» Passage
----------------

AWS Database Blog

Scale your relational database for SaaS, Part 1: Common scaling patterns

One of the challenges that software as a service (SaaS) providers face as their business grows is how to maintain their tenants’ experience. This includes ensuring acceptable performance and response times as the tenant base grows. Relational databases, such as Amazon Relational Database Service (Amazon RDS) and Amazon Aurora, are commonly used by SaaS providers. As the business grows, they must also decide how to scale the database.

Your challenge as a SaaS builder is to decide which scaling mechanism is right for your stage in your SaaS journey. As your application grows, you may need to change your database architecture when your existing solution no longer meets your needs. Implementing new technologies and architecture patterns can take focus away from driving growth and investing in your core business. Sometimes it’s more beneficial to optimize an existing architecture to keep the knowledge in your teams, rather than migrating to a new technology or architecture.

In this series, we provide guidance for SaaS providers who have an existing relational database and are looking for guidance on how to scale effectively. In Part 1, we explore the benefits of common relational database scaling patterns from a SaaS perspective, so that you can make an informed decision on a scaling approach that will fit your SaaS solution and serve as a starting point for deeper discovery. In Part 2, we explore sharding and tenant routing.

Database scaling and SaaS partitioning models

Before we dive into database scaling, it’s important to understand SaaS data partitioning models. The three high-level SaaS partitioning models you can use are silo, bridge, and pool:

  • Silo model – Each tenant has their own physical resource, such as a database instance per tenant
  • Bridge model – Tenants share physical resources but have logical separation, such as a table or schema per tenant
  • Pool model – Tenants share the same physical and logical resource, for example a single shared table

A SaaS solution can support many tenants and their users’ data, and their data needs to scale as your business grows. A single database may eventually become a performance bottleneck, so you should understand what scaling options you have.

Scaling your relational database can broadly fall into three categories:

A mix of scaling mechanisms will often deliver the best outcome, and some scaling patterns are more suitable for certain partitioning models and usage patterns. We investigate these differences throughout this series.

----------------

» Records supplied
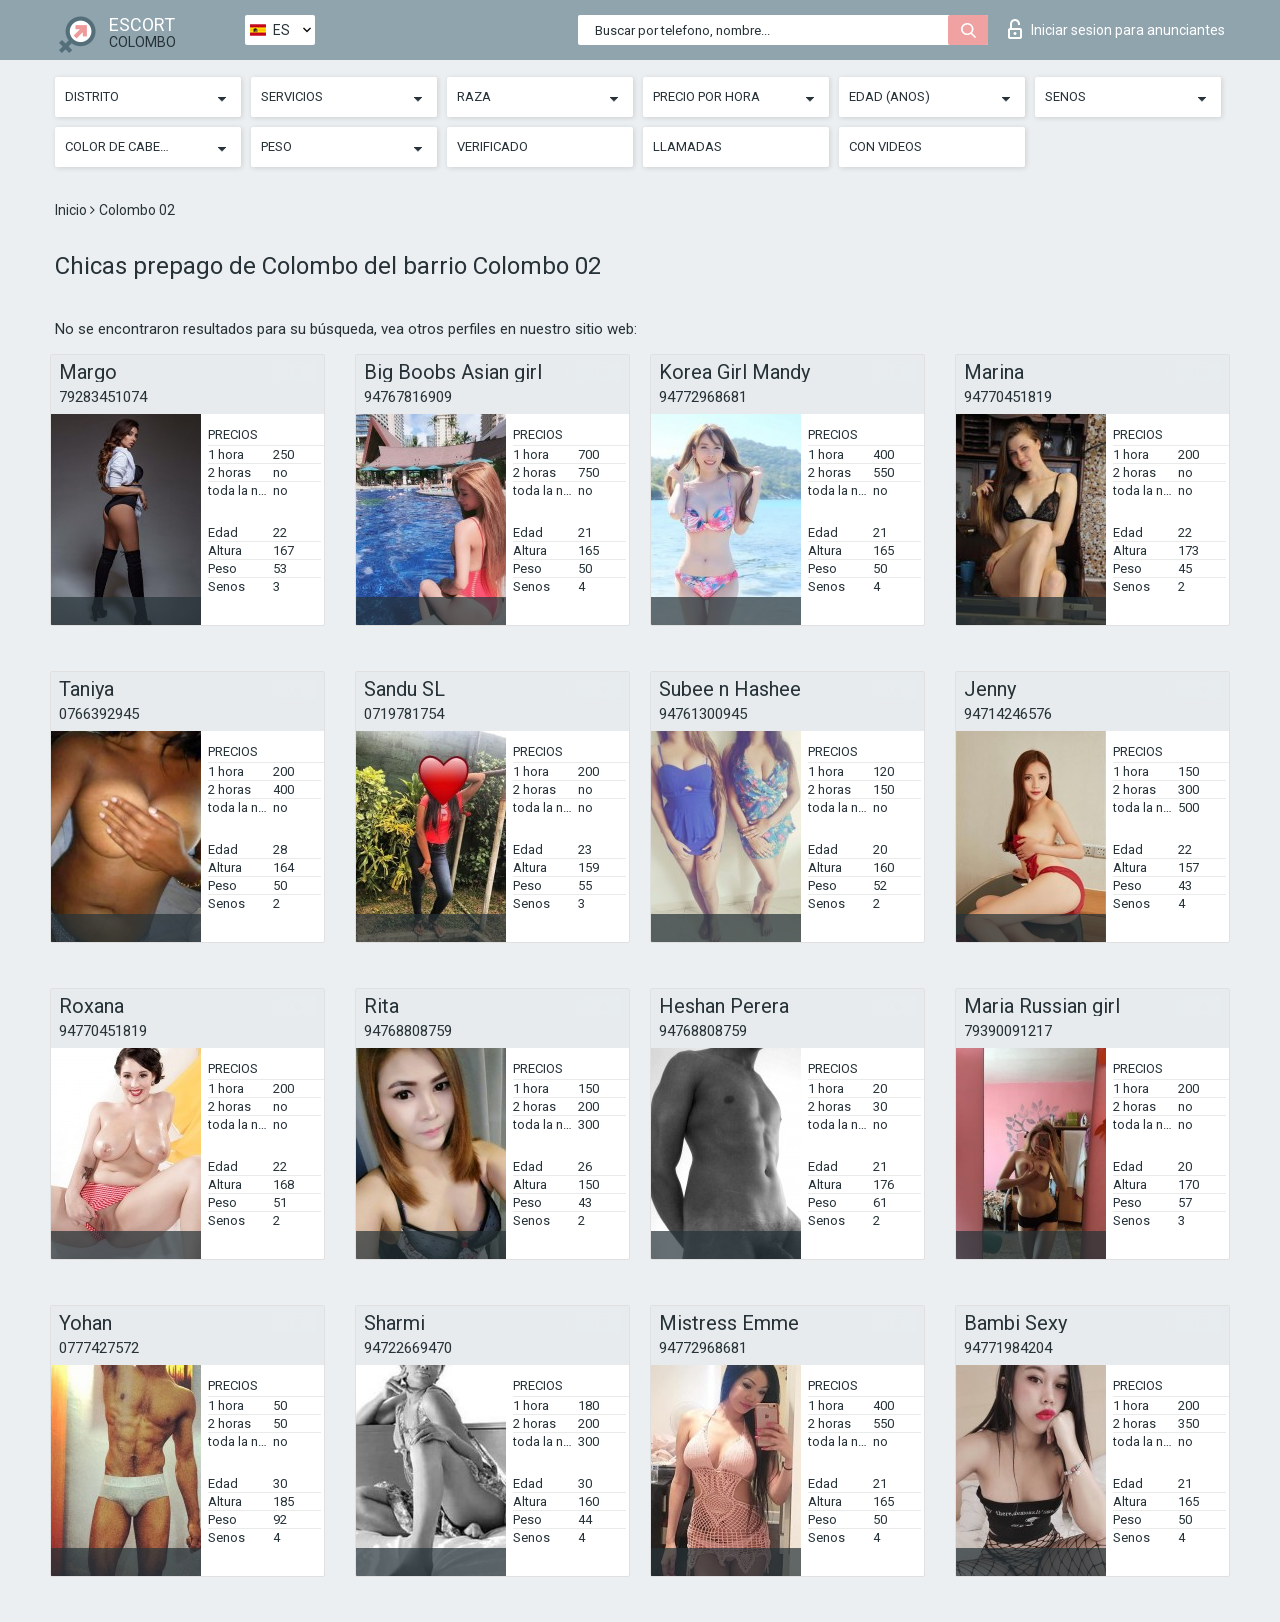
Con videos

----------------

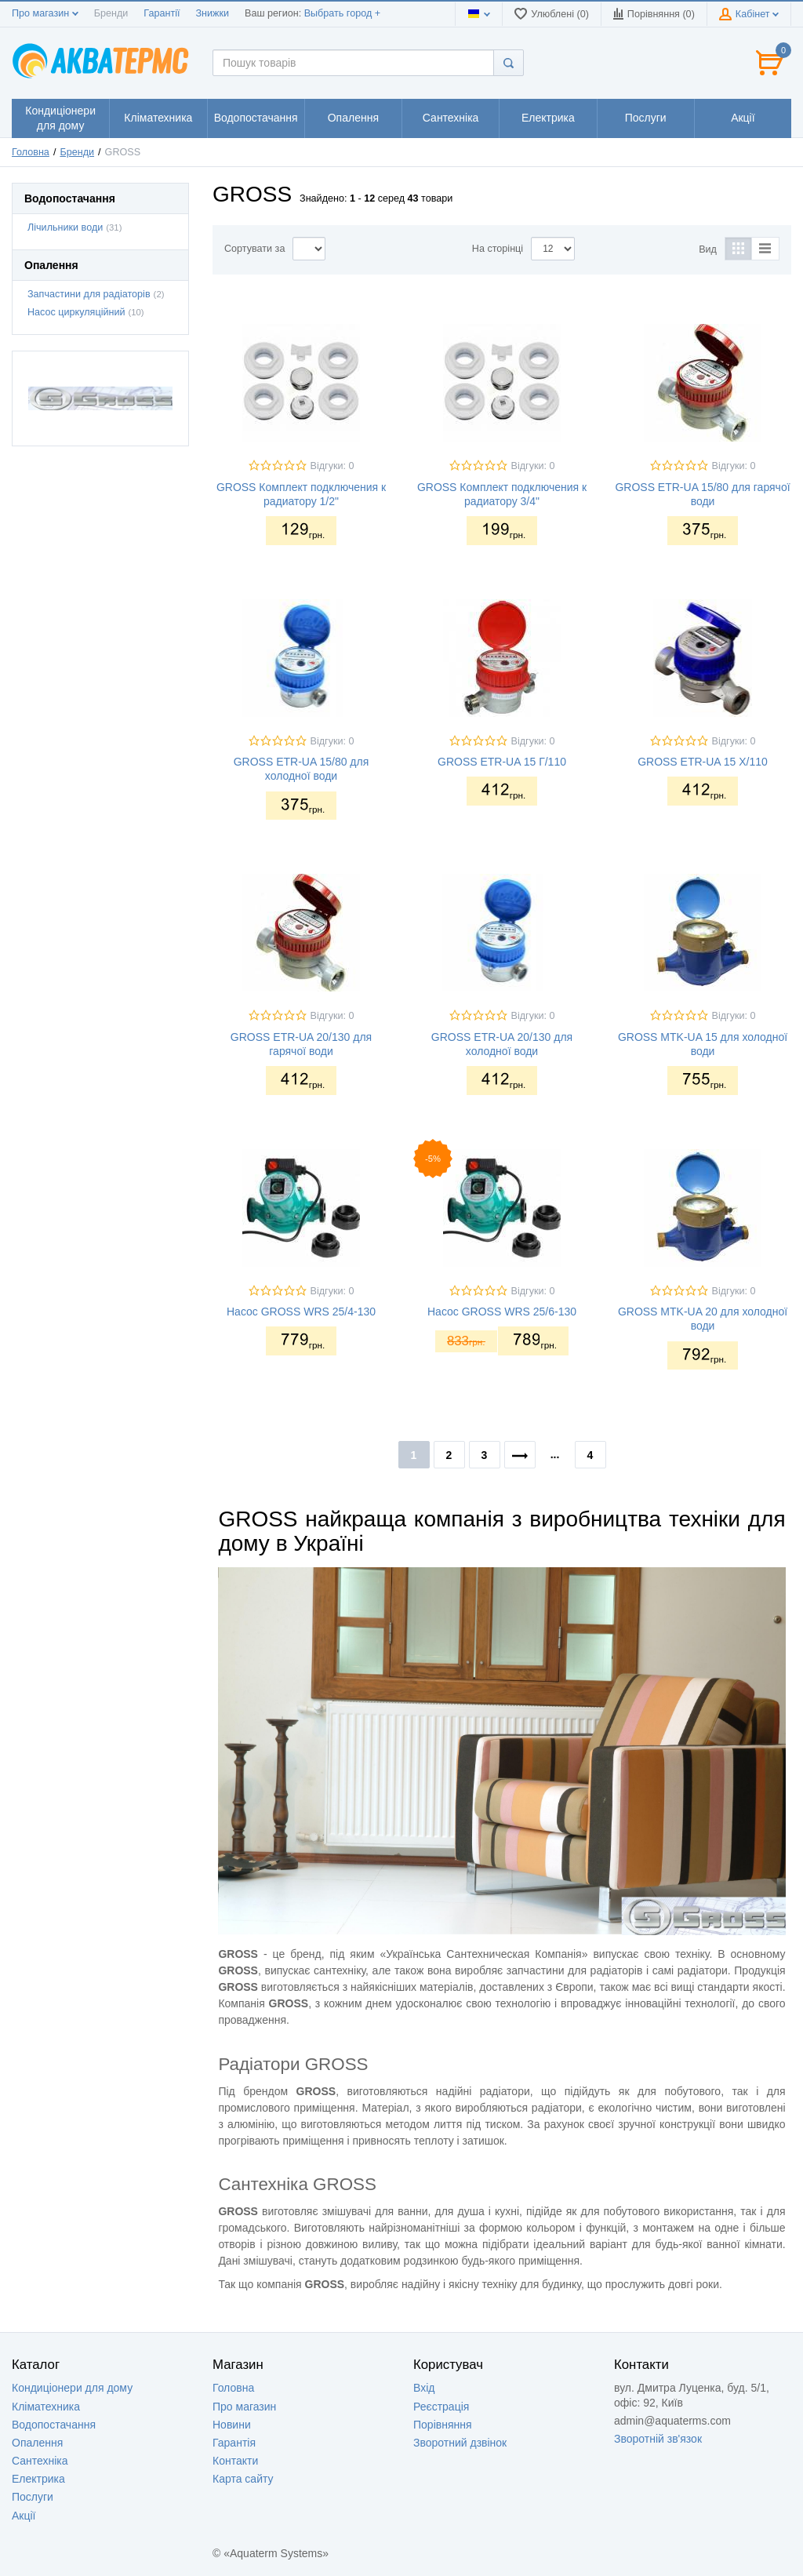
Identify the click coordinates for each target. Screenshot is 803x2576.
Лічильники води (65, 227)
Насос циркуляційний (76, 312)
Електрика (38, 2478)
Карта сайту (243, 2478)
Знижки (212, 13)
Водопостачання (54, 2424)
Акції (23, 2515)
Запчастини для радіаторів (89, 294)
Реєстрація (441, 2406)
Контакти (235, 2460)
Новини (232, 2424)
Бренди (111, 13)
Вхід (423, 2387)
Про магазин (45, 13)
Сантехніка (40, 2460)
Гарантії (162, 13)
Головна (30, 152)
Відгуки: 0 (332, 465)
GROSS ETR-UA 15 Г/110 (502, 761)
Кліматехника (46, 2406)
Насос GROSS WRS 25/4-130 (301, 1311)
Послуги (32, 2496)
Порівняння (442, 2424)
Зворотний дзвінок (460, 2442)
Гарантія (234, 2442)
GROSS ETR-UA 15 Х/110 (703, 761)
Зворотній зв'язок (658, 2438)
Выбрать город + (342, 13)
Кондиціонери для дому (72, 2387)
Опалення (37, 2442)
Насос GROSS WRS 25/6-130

----------------

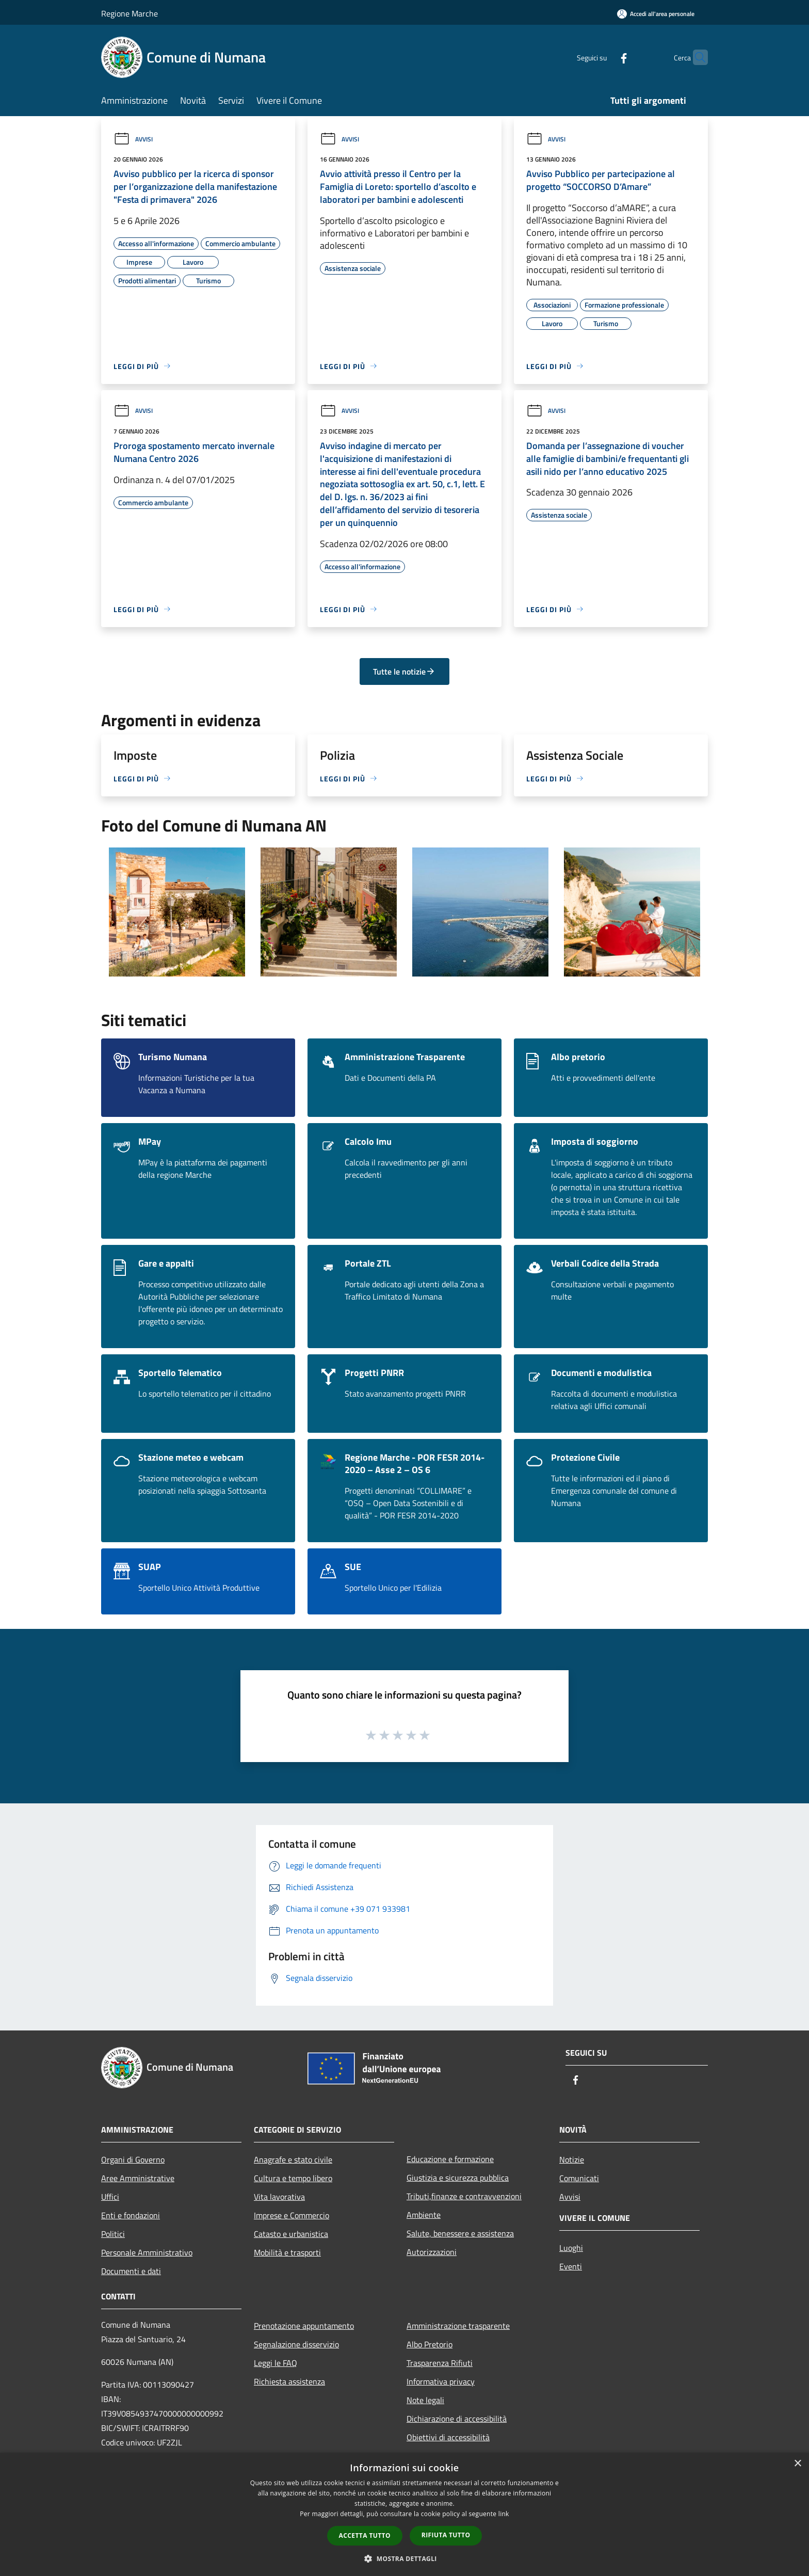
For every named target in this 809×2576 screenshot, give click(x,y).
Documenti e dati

----------------

» Requirements
1. In the rows, take the part that opens with the line containing "Новини (232, 2424)" and closes with the line containing "Опалення (37, 2442)", and write it out again with "Порівняння" substituted by "Порівняти", leaving everything else as it is.
2. Resume the passage on scaling relational databases for SaaS, picking up right after its final sentence.
The passage and the rows were taken from unrelated sources.

» The responses
1.
Новини (232, 2424)
Бренди (111, 13)
Вхід (423, 2387)
Про магазин (45, 13)
Сантехніка (40, 2460)
Гарантії (162, 13)
Головна (30, 152)
Відгуки: 0 (332, 465)
GROSS ETR-UA 15 Г/110 (502, 761)
Кліматехника (46, 2406)
Насос GROSS WRS 25/4-130 (301, 1311)
Послуги (32, 2496)
Порівняти (442, 2424)
Зворотний дзвінок (460, 2442)
Гарантія (234, 2442)
GROSS ETR-UA 15 Х/110 (703, 761)
Зворотній зв'язок (658, 2438)
Выбрать город + (342, 13)
Кондиціонери для дому (72, 2387)
Опалення (37, 2442)

2.
Scaling your existing architecture with additional physical resources

Adding more physical resources is generally the first approach SaaS providers take when scaling relational databases. There are upper limits to how far you can grow your physical resources, but until that point, this is an effective way to scale your database without making architectural changes that would take resources away from core business goals, at the expense of higher infrastructure costs.

Scaling vertically

SaaS providers commonly choose vertical scaling as a first scaling approach. You provide more physical resources (CPU, memory, network), which lets you support more concurrent connections. You keep your existing partitioning model and scale your database in place without changing your connectivity configuration. With Amazon RDS, you can scale your resources vertically to any available instance size by selecting a new instance type. This restarts the instance, which includes some minimal downtime, but with Amazon Aurora Serverless v2, you can scale up and down without service interruption. This makes it a good choice for SaaS providers with variable database workloads.

For the silo model, there are no SaaS-specific differences compared to scaling in a non-SaaS application. However, in the bridge and pool models, you should assess the drivers for scaling and consider potential risks. Scaling to add more tenants will increase the area of impact for performance-impacting events, such as a noisy neighbor or infrastructure failure. Similarly, if scaling is required due to a single tenant impacting availability for other tenants, consider whether throttling tenant performance, or migrating such tenants to a silo database, will offer a better service and operational experience.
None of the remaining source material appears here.